--- Data ---

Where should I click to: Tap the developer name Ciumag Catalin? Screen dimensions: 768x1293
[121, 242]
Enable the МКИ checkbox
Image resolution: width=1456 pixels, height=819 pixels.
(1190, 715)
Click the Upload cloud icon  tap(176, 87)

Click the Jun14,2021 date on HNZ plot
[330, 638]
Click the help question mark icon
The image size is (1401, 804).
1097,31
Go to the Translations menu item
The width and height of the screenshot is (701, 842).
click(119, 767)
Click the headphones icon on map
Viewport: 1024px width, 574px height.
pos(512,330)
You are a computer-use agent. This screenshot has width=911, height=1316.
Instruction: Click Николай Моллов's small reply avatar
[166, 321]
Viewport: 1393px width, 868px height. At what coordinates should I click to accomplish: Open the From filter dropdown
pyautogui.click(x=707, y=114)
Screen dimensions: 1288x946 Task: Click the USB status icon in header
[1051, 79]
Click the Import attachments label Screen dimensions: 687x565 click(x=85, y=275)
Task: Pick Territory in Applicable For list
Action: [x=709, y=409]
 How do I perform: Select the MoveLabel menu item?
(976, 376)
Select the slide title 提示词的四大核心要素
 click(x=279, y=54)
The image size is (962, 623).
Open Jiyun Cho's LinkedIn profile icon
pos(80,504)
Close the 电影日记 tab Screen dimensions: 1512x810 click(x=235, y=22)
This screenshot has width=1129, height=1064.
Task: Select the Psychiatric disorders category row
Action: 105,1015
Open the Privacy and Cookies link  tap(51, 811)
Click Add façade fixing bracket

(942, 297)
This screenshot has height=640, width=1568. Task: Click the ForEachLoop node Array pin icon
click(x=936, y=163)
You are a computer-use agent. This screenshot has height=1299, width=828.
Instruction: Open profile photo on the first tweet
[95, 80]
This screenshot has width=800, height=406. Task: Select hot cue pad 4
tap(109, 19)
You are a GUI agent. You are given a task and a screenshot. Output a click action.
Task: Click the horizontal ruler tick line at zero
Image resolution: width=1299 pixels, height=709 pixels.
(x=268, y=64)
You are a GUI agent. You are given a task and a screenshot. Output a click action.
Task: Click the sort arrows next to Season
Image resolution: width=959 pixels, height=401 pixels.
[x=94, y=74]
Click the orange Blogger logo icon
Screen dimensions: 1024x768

---

* Exercise
Convert every line of the rows above into a JSON list of strings, one string per line, and leave out the blank lines.

* Solution to this task
[
  "Where should I click to: Tap the developer name Ciumag Catalin? Screen dimensions: 768x1293",
  "[121, 242]",
  "Enable the МКИ checkbox",
  "Image resolution: width=1456 pixels, height=819 pixels.",
  "(1190, 715)",
  "Click the Upload cloud icon  tap(176, 87)",
  "Click the Jun14,2021 date on HNZ plot",
  "[330, 638]",
  "Click the help question mark icon",
  "The image size is (1401, 804).",
  "1097,31",
  "Go to the Translations menu item",
  "The width and height of the screenshot is (701, 842).",
  "click(119, 767)",
  "Click the headphones icon on map",
  "Viewport: 1024px width, 574px height.",
  "pos(512,330)",
  "You are a computer-use agent. This screenshot has width=911, height=1316.",
  "Instruction: Click Николай Моллов's small reply avatar",
  "[166, 321]",
  "Viewport: 1393px width, 868px height. At what coordinates should I click to accomplish: Open the From filter dropdown",
  "pyautogui.click(x=707, y=114)",
  "Screen dimensions: 1288x946 Task: Click the USB status icon in header",
  "[1051, 79]",
  "Click the Import attachments label Screen dimensions: 687x565 click(x=85, y=275)",
  "Task: Pick Territory in Applicable For list",
  "Action: [x=709, y=409]",
  " How do I perform: Select the MoveLabel menu item?",
  "(976, 376)",
  "Select the slide title 提示词的四大核心要素",
  " click(x=279, y=54)",
  "The image size is (962, 623).",
  "Open Jiyun Cho's LinkedIn profile icon",
  "pos(80,504)",
  "Close the 电影日记 tab Screen dimensions: 1512x810 click(x=235, y=22)",
  "This screenshot has width=1129, height=1064.",
  "Task: Select the Psychiatric disorders category row",
  "Action: 105,1015",
  "Open the Privacy and Cookies link  tap(51, 811)",
  "Click Add façade fixing bracket",
  "(942, 297)",
  "This screenshot has height=640, width=1568. Task: Click the ForEachLoop node Array pin icon",
  "click(x=936, y=163)",
  "You are a computer-use agent. This screenshot has height=1299, width=828.",
  "Instruction: Open profile photo on the first tweet",
  "[95, 80]",
  "This screenshot has width=800, height=406. Task: Select hot cue pad 4",
  "tap(109, 19)",
  "You are a GUI agent. You are given a task and a screenshot. Output a click action.",
  "Task: Click the horizontal ruler tick line at zero",
  "Image resolution: width=1299 pixels, height=709 pixels.",
  "(x=268, y=64)",
  "You are a GUI agent. You are given a task and a screenshot. Output a click action.",
  "Task: Click the sort arrows next to Season",
  "Image resolution: width=959 pixels, height=401 pixels.",
  "[x=94, y=74]",
  "Click the orange Blogger logo icon",
  "Screen dimensions: 1024x768"
]